Митяй никогда не видел мать расхристанной и слабой, икающей от какой-то резкой внутренней боли. Она позволила себя раздеть и погрузить в корыто, не стесняясь, хотя обычно не допускала, чтобы ее видели даже в нижней сорочке. Ее тело было очень красивым – молочно-белым, упругим, с идеальными пропорциями. Вот бы ее нарисовать! Никогда не согласится позировать. Мать была чистоткой – так, кажется, в Сибири величали аккуратных женщин. Желание смыть с себя двухнедельную грязь пересилило природную стеснительность.
Сын Параси, двенадцатилетний Егорка, сбежал на войну. Оставил записку: «Мама, не сердись! Я ухожу на фронт бить фашистов».
Прасковья рухнула на лавку и закачалась в немом крике: рот открыт, а голоса нет.
Каждый день по Иртышу плыли баржи с призывниками, причаливали к пристаням, забирали пополнение и плыли дальше. На берегу стоял безутешный бабий вой, многократно усиливавшийся, когда командовали погрузку. В этой суматохе Егорка, наверное, и прошмыгнул на баржу.
Не уберегла сыночка последнего!
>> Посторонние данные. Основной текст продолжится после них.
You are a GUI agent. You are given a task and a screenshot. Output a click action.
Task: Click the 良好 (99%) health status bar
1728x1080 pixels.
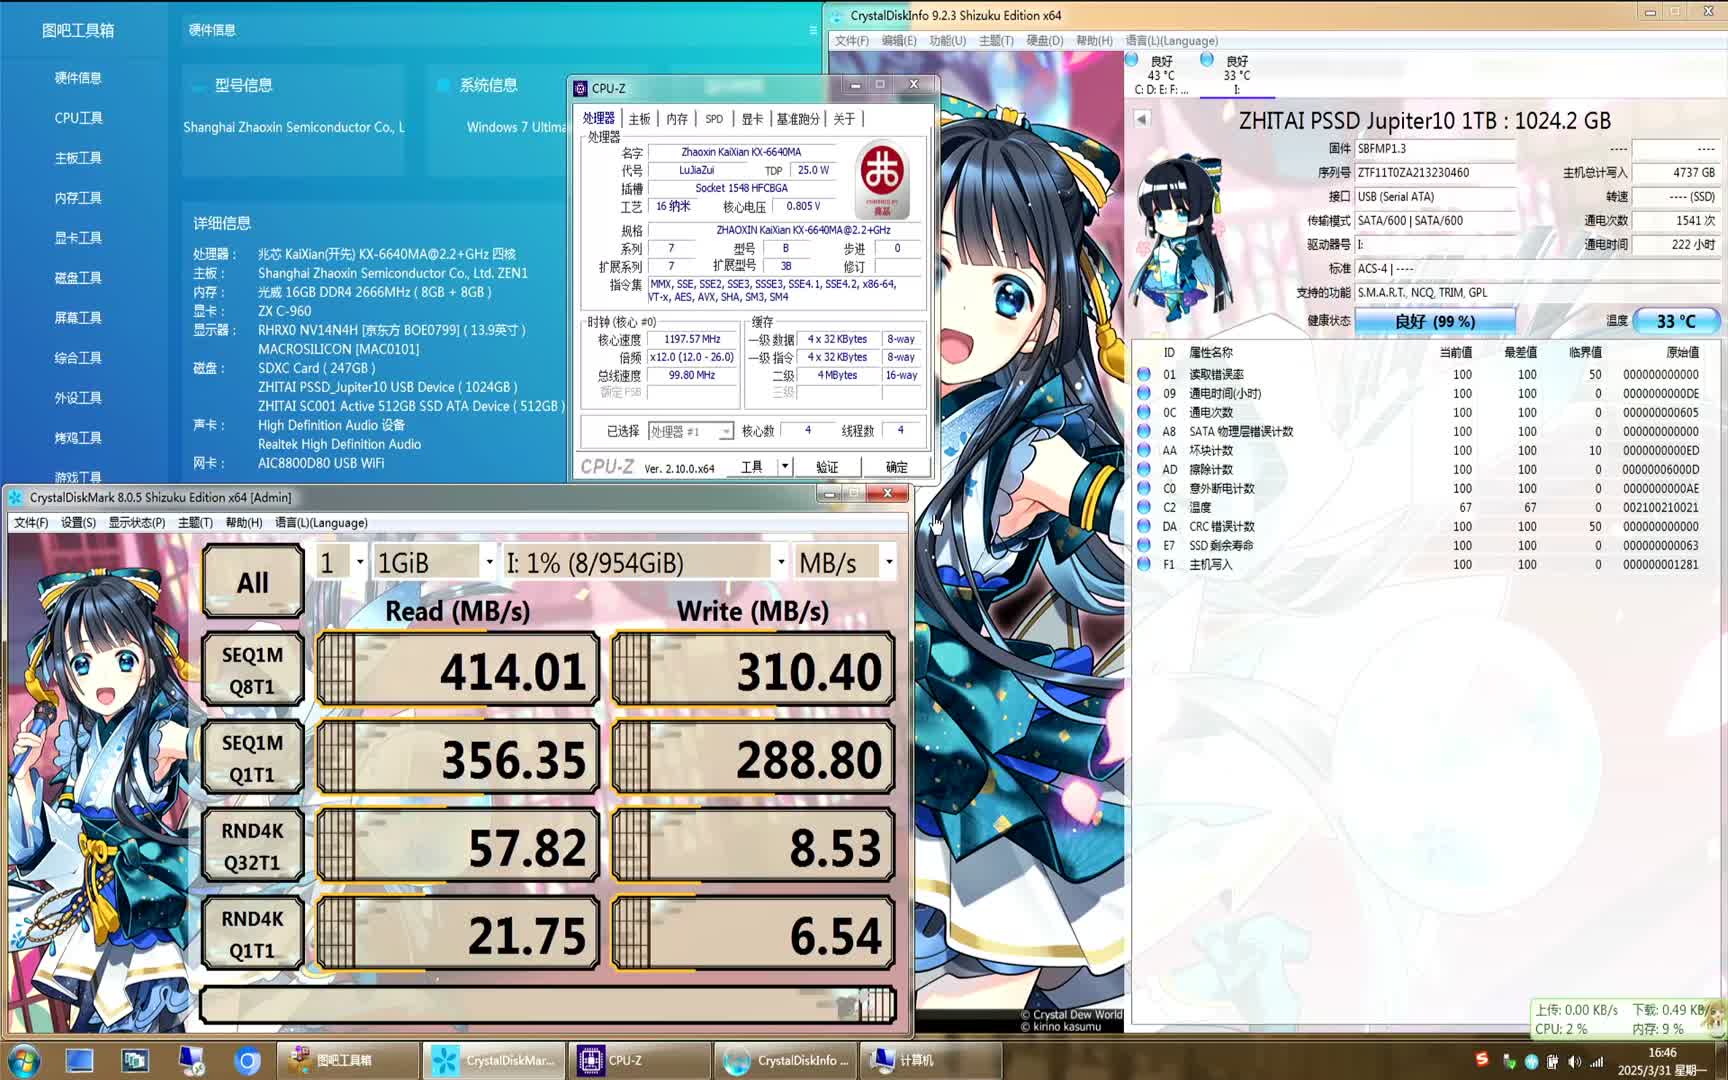click(1434, 321)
Не сдержала перед мужем слово!
В дом вбежала четырехлетняя дочка Аннушка, увидела маму, испугалась, подскочила к ней, обняла за коленки. Мама была как неживая: качалась и смотрела в одну точку – Аннушка ее трясла и звала, но мама ничего не слышала. Девочка громко заплакала и бросилась на улицу за помощью.
Мать и сестра Параси не знали, что с ней делать, хоть водой отливай. Но ушат воды опрокидывали на бабу, когда она сознание теряла или с пеной у рта билась в истерике, а Парася, ополоумев, только качалась.
К вечеру выяснилось, что Егорка сбежал не один, с ним еще три мальчишки, в том числе пасынок Максима Майданцева. Это уже внушало надежду: один пацан может затеряться, а компанию беглецов отследить легко. Максим бросился в райцентр, звонить по телефону и слать телеграммы. Парасю уложили на кровать и горячо убеждали, что все образуется, поймают беглецов. И наказать их надо по первое число – чтобы знали, как матерей до смерти пугать.
На следующий день Прасковья отошла, заговорила, но была очень слаба. Пережитый страх подорвал ее и без того хрупкое здоровье. Она быстро уставала, задыхалась, стали случаться приступы невыносимой боли за грудиной. Доктор выписал лекарство, но оно мало помогало. Болезнь по-научному называлась стенокардия, а по-народному – грудная жаба. Сердце, и правда, часто и тревожно квакало.
Троих мальчишек вернули в село через неделю, а Егорку не отыскали.